▸ Saved entries:
=-=-=

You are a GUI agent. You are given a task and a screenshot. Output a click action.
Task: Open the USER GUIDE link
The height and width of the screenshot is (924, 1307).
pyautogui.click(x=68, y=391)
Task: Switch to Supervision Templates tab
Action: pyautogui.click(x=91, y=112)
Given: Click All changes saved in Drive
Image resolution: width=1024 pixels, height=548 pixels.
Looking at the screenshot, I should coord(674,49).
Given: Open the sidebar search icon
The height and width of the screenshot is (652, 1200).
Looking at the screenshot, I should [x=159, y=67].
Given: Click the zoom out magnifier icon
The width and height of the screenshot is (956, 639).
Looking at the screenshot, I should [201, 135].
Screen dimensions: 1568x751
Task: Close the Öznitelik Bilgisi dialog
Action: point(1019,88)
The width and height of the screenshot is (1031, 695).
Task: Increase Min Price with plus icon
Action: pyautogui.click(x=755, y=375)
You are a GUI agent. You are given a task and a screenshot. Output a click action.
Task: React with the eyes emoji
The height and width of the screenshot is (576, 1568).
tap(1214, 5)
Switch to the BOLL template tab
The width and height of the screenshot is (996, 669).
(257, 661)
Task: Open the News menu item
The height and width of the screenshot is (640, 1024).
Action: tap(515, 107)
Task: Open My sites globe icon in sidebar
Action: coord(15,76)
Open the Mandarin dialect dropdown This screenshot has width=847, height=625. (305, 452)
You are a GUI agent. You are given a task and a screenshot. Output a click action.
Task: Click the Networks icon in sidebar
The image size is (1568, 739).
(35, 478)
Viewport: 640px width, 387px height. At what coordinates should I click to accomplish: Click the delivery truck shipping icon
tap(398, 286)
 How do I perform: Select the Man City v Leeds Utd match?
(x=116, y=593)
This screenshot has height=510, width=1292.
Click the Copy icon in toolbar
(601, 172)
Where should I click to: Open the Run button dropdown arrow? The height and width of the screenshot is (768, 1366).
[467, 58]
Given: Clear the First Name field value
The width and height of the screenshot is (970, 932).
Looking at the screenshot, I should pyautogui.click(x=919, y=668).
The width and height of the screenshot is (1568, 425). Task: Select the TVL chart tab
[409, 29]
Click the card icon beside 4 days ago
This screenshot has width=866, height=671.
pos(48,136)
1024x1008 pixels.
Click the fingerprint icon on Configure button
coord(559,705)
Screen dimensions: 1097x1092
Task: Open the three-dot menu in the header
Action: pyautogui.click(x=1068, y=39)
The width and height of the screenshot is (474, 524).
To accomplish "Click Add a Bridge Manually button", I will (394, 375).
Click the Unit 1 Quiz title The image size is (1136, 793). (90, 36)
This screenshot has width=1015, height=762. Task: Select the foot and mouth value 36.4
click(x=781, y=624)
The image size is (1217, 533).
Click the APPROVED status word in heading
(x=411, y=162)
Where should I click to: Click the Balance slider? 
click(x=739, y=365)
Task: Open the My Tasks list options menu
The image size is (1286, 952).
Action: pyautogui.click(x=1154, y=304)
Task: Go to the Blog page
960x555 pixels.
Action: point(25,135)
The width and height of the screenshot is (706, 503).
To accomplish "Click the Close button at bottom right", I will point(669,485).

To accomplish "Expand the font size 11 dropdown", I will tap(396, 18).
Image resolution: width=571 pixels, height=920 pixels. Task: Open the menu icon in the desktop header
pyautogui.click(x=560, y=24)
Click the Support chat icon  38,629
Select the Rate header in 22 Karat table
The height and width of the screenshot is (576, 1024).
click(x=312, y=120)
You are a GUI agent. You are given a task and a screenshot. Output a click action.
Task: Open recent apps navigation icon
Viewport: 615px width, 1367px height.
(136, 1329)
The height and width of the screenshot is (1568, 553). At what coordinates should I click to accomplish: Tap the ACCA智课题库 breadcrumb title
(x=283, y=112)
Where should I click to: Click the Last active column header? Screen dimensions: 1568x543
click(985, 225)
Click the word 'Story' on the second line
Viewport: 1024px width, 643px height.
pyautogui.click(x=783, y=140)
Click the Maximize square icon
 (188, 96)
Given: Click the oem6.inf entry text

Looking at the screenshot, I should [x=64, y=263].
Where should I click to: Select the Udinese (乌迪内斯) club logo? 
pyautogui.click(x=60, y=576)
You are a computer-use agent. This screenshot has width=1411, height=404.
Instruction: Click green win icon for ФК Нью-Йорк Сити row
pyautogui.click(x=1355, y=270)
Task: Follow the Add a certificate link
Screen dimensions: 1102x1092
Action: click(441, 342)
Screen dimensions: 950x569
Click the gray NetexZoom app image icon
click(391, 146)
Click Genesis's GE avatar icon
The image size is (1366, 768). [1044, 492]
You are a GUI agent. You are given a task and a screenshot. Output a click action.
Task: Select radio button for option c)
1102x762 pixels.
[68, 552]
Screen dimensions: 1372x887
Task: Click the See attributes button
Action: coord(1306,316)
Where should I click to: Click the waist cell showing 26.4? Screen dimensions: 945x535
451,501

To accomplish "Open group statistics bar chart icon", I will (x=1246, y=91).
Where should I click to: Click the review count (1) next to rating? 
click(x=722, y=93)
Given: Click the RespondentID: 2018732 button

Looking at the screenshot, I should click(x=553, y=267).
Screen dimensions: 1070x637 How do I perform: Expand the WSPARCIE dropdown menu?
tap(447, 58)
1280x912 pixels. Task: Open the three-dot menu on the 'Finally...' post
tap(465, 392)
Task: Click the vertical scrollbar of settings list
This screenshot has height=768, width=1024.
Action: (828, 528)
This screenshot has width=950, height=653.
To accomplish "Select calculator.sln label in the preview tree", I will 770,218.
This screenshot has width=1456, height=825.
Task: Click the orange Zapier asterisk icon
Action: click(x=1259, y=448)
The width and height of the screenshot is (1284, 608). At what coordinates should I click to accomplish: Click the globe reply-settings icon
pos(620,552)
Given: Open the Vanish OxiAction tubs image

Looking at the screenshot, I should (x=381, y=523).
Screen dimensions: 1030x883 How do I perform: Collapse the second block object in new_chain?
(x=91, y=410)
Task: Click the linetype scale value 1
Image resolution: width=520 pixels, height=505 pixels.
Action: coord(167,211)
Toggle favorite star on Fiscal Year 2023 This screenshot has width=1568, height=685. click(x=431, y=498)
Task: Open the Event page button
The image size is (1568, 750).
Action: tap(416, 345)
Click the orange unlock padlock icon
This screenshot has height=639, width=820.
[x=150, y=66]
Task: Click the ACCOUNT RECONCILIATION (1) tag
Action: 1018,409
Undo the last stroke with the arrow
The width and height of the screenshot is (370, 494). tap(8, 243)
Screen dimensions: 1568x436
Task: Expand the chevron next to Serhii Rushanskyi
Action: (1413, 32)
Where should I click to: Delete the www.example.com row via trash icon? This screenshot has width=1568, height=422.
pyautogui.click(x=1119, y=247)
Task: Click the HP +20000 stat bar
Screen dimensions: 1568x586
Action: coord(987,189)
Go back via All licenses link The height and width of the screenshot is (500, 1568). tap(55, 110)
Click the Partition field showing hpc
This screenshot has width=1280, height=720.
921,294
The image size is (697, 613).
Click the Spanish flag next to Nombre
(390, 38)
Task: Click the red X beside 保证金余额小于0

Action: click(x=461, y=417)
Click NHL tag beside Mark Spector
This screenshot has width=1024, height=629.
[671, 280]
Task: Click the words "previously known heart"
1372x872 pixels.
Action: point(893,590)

=-=-=

▸ Task to complete:
Transcribe the records above from the line holding "1024x1008 pixels." down to the line holding "Click the Unit", inclusive, without adding anything.

▸ Completed task:
1024x1008 pixels.
Click the fingerprint icon on Configure button
coord(559,705)
Screen dimensions: 1097x1092
Task: Open the three-dot menu in the header
Action: pyautogui.click(x=1068, y=39)
The width and height of the screenshot is (474, 524).
To accomplish "Click Add a Bridge Manually button", I will (394, 375).
Click the Unit 1 Quiz title The image size is (1136, 793). (90, 36)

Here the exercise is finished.